Mario Kart Tour: Mario Bros. Tour cover art
Apex
Apex
Published
7/11/2026
Read Time
5 min

Nintendo is ending Mario Kart Tour service on September 29 with no offline version planned, and Garfield Kart is using the shutdown to court kart racing fans worried about live-service licenses.

Mario Kart Tour: Mario Bros. Tour cover art

Image: IGDB

Nintendo sets the checkered flag for Mario Kart Tour

Nintendo’s Mario Kart Tour shutdown now has a date: September 29, 2026. According to Nintendo’s end-of-service notification, as reported by Polygon and MacRumors, the mobile kart racer will no longer be playable after service ends, and there are no announced plans for an offline version.

That is the hard edge of this story. Mario Kart Tour is not being delisted into a quieter afterlife where players can keep racing cups against bots, preserve loadouts, or revisit city-themed tracks as a single-player archive. The service ends, and the game stops being playable. For a franchise built on long-tail access, used cartridges, retro rereleases, and console libraries that keep older Mario Kart entries circulating, that makes Tour a different kind of Mario Kart loss.

The timing created an opening for a very different kart racing series. On July 8, the Garfield Kart X account posted, “This is why garfield kart is better we will not randomly kill your game license,” a joke aimed directly at Nintendo’s shutdown decision. Operation Sports, GameSpot, and GamesRadar all covered the post as a tongue-in-cheek marketing jab, but the line works because it hits a real pressure point for live-service players: ownership in a game that depends on servers is only as durable as the operator’s willingness to keep the lights on.

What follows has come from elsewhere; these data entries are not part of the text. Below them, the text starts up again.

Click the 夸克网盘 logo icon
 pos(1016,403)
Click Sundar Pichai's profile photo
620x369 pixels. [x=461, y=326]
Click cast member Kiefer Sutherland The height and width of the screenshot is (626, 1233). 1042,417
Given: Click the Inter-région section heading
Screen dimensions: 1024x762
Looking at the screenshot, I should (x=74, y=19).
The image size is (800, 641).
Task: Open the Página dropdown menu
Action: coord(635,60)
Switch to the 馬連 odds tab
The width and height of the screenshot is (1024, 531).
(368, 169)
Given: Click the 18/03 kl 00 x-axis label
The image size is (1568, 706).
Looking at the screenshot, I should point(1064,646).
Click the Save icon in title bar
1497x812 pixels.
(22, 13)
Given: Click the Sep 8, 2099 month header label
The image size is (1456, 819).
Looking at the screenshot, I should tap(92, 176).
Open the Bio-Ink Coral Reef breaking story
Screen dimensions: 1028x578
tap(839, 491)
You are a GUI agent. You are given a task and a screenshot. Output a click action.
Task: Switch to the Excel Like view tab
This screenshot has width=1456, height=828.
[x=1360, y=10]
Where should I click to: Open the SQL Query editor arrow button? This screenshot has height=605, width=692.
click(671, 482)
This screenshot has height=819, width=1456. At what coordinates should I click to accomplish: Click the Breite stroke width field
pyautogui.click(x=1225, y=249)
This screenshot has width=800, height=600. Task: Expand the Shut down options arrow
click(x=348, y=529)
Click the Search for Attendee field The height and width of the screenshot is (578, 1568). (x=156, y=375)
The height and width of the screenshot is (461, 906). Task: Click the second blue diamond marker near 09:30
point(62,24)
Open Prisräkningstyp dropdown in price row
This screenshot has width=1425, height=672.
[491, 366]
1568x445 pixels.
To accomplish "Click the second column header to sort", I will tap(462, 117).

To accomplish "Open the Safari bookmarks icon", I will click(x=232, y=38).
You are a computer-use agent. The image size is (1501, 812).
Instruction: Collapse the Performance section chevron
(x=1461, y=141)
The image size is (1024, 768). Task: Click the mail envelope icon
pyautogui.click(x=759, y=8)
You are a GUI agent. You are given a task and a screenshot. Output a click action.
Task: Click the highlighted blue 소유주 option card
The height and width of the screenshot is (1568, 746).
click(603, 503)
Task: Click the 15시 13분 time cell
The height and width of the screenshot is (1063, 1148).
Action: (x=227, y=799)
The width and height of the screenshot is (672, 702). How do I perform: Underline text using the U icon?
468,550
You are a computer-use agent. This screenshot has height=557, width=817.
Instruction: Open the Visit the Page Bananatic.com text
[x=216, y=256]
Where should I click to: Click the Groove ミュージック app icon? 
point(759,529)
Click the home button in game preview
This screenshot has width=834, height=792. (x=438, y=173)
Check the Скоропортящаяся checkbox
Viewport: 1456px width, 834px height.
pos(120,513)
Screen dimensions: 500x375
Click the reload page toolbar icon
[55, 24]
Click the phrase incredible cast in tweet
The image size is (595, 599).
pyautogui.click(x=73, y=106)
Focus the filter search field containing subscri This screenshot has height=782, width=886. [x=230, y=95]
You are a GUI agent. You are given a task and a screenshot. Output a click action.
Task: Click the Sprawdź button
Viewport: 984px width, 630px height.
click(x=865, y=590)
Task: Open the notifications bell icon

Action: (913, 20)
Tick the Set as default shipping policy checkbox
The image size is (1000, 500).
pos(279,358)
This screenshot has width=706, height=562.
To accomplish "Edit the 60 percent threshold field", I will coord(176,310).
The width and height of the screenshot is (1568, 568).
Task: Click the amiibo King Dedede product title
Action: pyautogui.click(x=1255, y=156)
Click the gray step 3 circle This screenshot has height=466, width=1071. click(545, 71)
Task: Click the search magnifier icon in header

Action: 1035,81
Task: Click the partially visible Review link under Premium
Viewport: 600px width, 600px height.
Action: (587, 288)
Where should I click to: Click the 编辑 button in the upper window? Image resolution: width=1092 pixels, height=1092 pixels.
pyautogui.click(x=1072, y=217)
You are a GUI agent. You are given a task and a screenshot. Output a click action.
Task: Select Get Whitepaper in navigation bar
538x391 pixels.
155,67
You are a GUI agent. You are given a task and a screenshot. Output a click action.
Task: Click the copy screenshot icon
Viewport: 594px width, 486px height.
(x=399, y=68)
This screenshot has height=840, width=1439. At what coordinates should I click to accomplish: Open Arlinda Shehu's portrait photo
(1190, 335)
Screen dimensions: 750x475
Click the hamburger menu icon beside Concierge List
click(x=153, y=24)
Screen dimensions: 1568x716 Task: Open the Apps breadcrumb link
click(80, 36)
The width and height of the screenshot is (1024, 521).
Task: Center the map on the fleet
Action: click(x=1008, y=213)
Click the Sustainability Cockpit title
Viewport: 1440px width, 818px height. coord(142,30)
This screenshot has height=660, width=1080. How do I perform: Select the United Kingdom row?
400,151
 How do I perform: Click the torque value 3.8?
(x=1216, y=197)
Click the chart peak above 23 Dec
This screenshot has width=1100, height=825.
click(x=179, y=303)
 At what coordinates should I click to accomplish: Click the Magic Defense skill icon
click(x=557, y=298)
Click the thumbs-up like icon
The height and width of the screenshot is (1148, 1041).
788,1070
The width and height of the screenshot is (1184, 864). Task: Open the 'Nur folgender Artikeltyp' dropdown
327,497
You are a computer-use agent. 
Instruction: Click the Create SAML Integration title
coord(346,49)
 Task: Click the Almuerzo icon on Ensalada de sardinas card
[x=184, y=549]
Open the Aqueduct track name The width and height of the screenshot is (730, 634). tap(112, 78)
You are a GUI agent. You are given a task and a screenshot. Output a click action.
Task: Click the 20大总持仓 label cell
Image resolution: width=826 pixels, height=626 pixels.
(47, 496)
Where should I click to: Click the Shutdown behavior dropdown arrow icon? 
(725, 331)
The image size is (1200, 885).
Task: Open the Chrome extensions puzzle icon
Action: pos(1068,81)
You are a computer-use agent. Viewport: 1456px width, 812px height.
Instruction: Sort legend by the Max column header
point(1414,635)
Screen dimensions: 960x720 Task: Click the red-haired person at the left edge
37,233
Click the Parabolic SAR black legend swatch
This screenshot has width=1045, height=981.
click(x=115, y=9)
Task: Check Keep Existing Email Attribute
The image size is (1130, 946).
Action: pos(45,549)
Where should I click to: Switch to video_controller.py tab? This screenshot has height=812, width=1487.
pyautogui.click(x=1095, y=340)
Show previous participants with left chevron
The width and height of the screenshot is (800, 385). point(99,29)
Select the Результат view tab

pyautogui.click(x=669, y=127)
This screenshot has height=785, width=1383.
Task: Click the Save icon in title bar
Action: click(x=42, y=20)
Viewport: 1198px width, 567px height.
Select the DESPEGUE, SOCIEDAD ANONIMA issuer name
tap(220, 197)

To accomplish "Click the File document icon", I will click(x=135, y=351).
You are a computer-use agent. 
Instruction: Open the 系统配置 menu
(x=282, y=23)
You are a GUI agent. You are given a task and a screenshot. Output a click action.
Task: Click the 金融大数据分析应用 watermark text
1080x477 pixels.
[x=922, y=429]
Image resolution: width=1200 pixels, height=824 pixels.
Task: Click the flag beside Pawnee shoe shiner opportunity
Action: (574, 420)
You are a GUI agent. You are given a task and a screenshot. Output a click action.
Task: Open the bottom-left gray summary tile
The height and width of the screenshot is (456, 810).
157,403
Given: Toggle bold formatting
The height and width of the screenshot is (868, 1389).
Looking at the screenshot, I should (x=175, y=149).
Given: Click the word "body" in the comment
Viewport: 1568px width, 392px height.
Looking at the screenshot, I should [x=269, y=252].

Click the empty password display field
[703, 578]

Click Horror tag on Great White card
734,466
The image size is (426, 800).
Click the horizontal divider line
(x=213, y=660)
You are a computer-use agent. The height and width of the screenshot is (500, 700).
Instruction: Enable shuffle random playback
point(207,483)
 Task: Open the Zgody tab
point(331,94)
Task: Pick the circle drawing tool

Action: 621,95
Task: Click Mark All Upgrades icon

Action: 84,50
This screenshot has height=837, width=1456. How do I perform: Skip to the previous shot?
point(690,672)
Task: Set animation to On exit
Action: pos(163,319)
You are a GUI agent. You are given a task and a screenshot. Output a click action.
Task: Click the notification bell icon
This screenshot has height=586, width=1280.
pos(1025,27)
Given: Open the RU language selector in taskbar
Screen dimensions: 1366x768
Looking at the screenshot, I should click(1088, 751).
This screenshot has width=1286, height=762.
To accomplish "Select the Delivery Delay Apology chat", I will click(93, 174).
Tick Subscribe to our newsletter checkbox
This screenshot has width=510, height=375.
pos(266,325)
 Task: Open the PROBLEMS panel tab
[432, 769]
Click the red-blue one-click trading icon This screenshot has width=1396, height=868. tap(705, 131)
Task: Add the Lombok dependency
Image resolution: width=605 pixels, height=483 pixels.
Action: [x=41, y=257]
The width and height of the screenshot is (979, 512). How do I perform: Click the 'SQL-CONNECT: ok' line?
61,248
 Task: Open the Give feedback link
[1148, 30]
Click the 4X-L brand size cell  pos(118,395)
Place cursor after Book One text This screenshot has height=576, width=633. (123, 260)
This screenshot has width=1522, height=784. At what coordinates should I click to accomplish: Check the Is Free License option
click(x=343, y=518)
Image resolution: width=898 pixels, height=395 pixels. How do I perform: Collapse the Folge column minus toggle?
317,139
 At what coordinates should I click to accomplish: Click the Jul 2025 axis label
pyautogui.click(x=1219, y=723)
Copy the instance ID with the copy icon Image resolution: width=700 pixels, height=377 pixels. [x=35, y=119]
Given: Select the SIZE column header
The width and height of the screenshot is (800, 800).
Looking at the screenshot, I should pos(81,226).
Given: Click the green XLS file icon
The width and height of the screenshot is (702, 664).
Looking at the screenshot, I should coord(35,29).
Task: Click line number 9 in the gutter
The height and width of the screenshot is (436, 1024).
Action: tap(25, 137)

What Mario Kart Tour players lose after end of service

The practical consequences are unusually clear. MacRumors, citing Nintendo’s announcement, reported that in-game currency purchases have already ended and automatic subscription renewals for Mario Kart Tour’s Gold Pass have been turned off. Existing rubies can still be used until service ends in the Spotlight Shop, Mii Racing Suit Shop, and Coin Rush.

Gold Pass access is being handled as a wind-down perk. MacRumors reported that current Gold Pass subscribers can use benefits for free until September 29, while players who did not subscribe will receive those benefits starting August 4. The Gold Pass included Gold Gifts, Gold Challenges, 200cc racing, higher daily coin and point caps, and a faster-filling pipe gauge. Operation Sports also reported that Nintendo announced plans for refunds tied to unused in-game currency and free months of Gold Pass during the final stretch.

For racing players, 200cc is not a cosmetic detail. In Mario Kart terms, it changes braking points, drift timing, and item-route risk. Tour’s mobile controls and gacha-era economy made it a different machine from Mario Kart 8 Deluxe or Mario Kart World, but it still housed its own progression structure, character roster, shop flow, Mii Racing Suit economy, and high-speed class access. When the service ends, the loss is not limited to matchmaking. The game’s whole playable structure goes with it.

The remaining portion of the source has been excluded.